## [Stated task]
In the records below, swap "Screen dimensions" for "Screen size" wherever it appears, and reproduce them with everything else left unchanged.
#### Data for this task ####
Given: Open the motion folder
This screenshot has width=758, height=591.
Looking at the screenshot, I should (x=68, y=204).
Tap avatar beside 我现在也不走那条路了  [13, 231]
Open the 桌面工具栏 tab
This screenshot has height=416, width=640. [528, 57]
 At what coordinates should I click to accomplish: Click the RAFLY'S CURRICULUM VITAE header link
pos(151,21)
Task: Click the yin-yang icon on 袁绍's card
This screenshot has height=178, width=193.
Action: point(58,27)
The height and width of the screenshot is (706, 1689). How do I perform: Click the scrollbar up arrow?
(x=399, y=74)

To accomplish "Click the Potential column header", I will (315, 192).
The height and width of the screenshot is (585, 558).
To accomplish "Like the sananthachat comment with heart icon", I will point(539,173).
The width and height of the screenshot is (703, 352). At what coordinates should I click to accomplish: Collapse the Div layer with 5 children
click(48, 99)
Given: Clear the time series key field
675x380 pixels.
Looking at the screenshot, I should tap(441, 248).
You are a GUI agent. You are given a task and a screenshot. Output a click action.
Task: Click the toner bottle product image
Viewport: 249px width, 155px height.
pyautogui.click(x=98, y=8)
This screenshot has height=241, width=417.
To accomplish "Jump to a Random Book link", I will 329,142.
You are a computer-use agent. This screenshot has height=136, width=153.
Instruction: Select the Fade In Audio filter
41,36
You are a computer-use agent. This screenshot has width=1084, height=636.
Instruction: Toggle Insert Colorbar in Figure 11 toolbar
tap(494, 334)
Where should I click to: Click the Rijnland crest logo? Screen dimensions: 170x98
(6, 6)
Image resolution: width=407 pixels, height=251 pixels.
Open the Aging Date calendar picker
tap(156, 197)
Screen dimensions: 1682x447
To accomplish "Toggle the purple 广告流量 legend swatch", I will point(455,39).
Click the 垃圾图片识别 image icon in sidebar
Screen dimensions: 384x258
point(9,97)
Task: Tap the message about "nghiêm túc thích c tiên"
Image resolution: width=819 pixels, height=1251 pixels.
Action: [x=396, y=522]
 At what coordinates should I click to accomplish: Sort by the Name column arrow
####
## [Solved problem]
Given: Open the motion folder
This screenshot has width=758, height=591.
Looking at the screenshot, I should (x=68, y=204).
Tap avatar beside 我现在也不走那条路了  [13, 231]
Open the 桌面工具栏 tab
This screenshot has height=416, width=640. [528, 57]
 At what coordinates should I click to accomplish: Click the RAFLY'S CURRICULUM VITAE header link
pos(151,21)
Task: Click the yin-yang icon on 袁绍's card
This screenshot has height=178, width=193.
Action: point(58,27)
The height and width of the screenshot is (706, 1689). How do I perform: Click the scrollbar up arrow?
(x=399, y=74)

To accomplish "Click the Potential column header", I will (315, 192).
The height and width of the screenshot is (585, 558).
To accomplish "Like the sananthachat comment with heart icon", I will point(539,173).
The width and height of the screenshot is (703, 352). At what coordinates should I click to accomplish: Collapse the Div layer with 5 children
click(48, 99)
Given: Clear the time series key field
675x380 pixels.
Looking at the screenshot, I should tap(441, 248).
You are a GUI agent. You are given a task and a screenshot. Output a click action.
Task: Click the toner bottle product image
Viewport: 249px width, 155px height.
pyautogui.click(x=98, y=8)
This screenshot has height=241, width=417.
To accomplish "Jump to a Random Book link", I will 329,142.
You are a computer-use agent. This screenshot has height=136, width=153.
Instruction: Select the Fade In Audio filter
41,36
You are a computer-use agent. This screenshot has width=1084, height=636.
Instruction: Toggle Insert Colorbar in Figure 11 toolbar
tap(494, 334)
Where should I click to: Click the Rijnland crest logo? Screen size: 170x98
(6, 6)
Image resolution: width=407 pixels, height=251 pixels.
Open the Aging Date calendar picker
tap(156, 197)
Screen size: 1682x447
To accomplish "Toggle the purple 广告流量 legend swatch", I will point(455,39).
Click the 垃圾图片识别 image icon in sidebar
Screen size: 384x258
point(9,97)
Task: Tap the message about "nghiêm túc thích c tiên"
Image resolution: width=819 pixels, height=1251 pixels.
Action: [x=396, y=522]
 At what coordinates should I click to accomplish: Sort by the Name column arrow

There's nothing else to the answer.